Beginner Guide to HPC3

This is a step by step beginner guide that explains how to get an account, to login, and to do a few simple things on HPC3. Examples in this guide use the following color schema:

very important message || links to documents and sites || command name || what you need to type

1. Acceptable Use Policy

HPC3 is a shared facility. Please be aware that there may be 100+ active users logged in at any particular time. What you do can have dramatic effects on others. Please read and abide by the Acceptable Use Policy for resources managed by the Research Cyberinfrastructure Center at UCI. Violations of this policy or any other applicable University policies may result in the temporary or permanent removal of accounts associated with research computing.

2. Your Laptop

You will need to have a few applications on your laptop, most are standard:

software to access UCI VPN

Install this software according to the instructions provided in UCI campus VPN.

Terminal

This application depends on what laptop/desktop you have

Linux: use your favorite terminal application

Mac: Terminal or iTerm2

Windows: PuTTY or MobaXterm

Windows 10: Windows Terminal, Linux Subsystem for Windows or MobaXterm

ssh and scp

Both applications are standard on Mac, Linux, and Windows 10. Allow to securely connect to remote servers and transfer the data.

rsync

Optionally can be used in place of scp. Standard on Mac, Linux. On windows 10 is available with Linux Subsystem for Windows. Used for transferring files to/from remote servers.

Filezilla or WinSCP

On windows laptops, graphical programs for file transfer.

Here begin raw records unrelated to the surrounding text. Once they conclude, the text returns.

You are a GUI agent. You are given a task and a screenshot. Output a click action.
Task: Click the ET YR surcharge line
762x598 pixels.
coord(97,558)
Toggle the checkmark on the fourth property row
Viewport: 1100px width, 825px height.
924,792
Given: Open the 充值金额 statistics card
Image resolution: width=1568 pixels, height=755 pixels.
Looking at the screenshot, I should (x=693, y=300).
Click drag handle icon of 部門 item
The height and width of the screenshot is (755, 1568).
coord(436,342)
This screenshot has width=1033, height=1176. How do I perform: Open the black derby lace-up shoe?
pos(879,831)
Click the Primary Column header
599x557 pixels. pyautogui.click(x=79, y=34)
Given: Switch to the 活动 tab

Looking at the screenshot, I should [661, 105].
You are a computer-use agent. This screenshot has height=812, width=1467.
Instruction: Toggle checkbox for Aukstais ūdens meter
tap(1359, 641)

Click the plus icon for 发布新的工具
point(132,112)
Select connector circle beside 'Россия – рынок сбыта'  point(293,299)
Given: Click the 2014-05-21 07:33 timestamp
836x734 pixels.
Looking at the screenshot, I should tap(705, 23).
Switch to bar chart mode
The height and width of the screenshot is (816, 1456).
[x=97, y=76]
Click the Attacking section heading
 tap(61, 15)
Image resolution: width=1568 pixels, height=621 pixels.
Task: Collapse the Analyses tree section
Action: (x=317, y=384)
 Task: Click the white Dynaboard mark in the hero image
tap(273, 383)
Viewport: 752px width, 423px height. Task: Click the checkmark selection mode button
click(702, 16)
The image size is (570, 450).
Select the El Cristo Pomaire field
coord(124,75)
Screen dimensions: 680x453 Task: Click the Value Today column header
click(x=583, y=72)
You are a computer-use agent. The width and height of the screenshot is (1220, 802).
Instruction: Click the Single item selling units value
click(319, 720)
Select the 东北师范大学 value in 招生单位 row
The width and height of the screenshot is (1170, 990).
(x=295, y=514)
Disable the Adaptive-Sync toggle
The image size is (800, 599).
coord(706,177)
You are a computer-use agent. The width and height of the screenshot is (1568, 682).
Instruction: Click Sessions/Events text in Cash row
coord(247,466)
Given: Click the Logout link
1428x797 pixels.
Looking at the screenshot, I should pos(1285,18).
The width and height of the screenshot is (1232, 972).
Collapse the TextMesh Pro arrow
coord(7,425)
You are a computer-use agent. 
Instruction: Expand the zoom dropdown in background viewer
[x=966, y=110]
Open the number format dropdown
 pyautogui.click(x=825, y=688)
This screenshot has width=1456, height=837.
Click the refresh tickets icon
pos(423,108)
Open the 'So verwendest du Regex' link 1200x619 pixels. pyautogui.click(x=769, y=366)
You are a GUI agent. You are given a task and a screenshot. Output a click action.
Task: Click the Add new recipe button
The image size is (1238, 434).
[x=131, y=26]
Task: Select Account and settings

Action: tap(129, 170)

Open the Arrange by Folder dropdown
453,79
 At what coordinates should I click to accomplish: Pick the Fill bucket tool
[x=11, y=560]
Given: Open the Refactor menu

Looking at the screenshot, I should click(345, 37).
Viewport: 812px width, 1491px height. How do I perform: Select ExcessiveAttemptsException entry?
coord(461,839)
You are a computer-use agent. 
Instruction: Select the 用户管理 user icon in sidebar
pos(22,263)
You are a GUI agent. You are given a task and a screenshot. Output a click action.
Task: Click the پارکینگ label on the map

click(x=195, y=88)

MobaXterm users DO NOT enable Remote monitoring! This is an experimental feature of MobaXterm that runs unnecessary multiple processes on login node under your account. These processes add to the overall load on the cluster. None of the information they collect you can use for your work on the cluster.

3. Get an account

Please send email to hpc-support@uci.edu and provide your name and your UCINetID. The email opens a ticket in our ticketing system. Once your account is created you will be notified by email.

4. Log in

Step 1 Connect to UCI campus VPN, see instructions UCI campus VPN

Step 2 Open your Terminal application

Step 3 In your Terminal application start ssh session. You will need to use your regular UCI credentials (UCINetID and password) to connect to an HPC3 login node hpc3.rcic.uci.edu

For example, a user with UCINetID panteater will use the following command and when prompted for a password will enter UCNetID password followed by Return key:

ssh panteater@hpc3.rcic.uci.edu
panteater@hpc3.rcic.uci.edu's password:

After a successful login you will see a screen similar to the following:

Last login: Thu Jul 15 15:25:59 2021 from 10.240.58.4
+-----------------------------------------+
|  _             _             _ _ ____   |
| | | ___   __ _(_)_ __       (_) | ___|  |
| | |/ _ \ / _` | | '_ \ _____| | |___ \  |
| | | (_) | (_| | | | | |_____| | |___) | |
| |_|\___/ \__, |_|_| |_|     |_|_|____/  |
|          |___/                          |
+-----------------------------------------+
 Distro:  CentOS 7.8 Core
 Virtual: NO

 CPUs:    40
 RAM:     191.9GB
 BUILT:   2020-03-02 13:32

 ACCEPTABLE USE: https://rcic.uci.edu/documents/RCIC-Acceptable-Use-Policy.pdf
login-i15 2001%

The above screen shows informational text output in the terminal window including information about the login node (HPC3 has a few identical login nodes), when the user was logged in last time and a link to acceptable cluster usage policy.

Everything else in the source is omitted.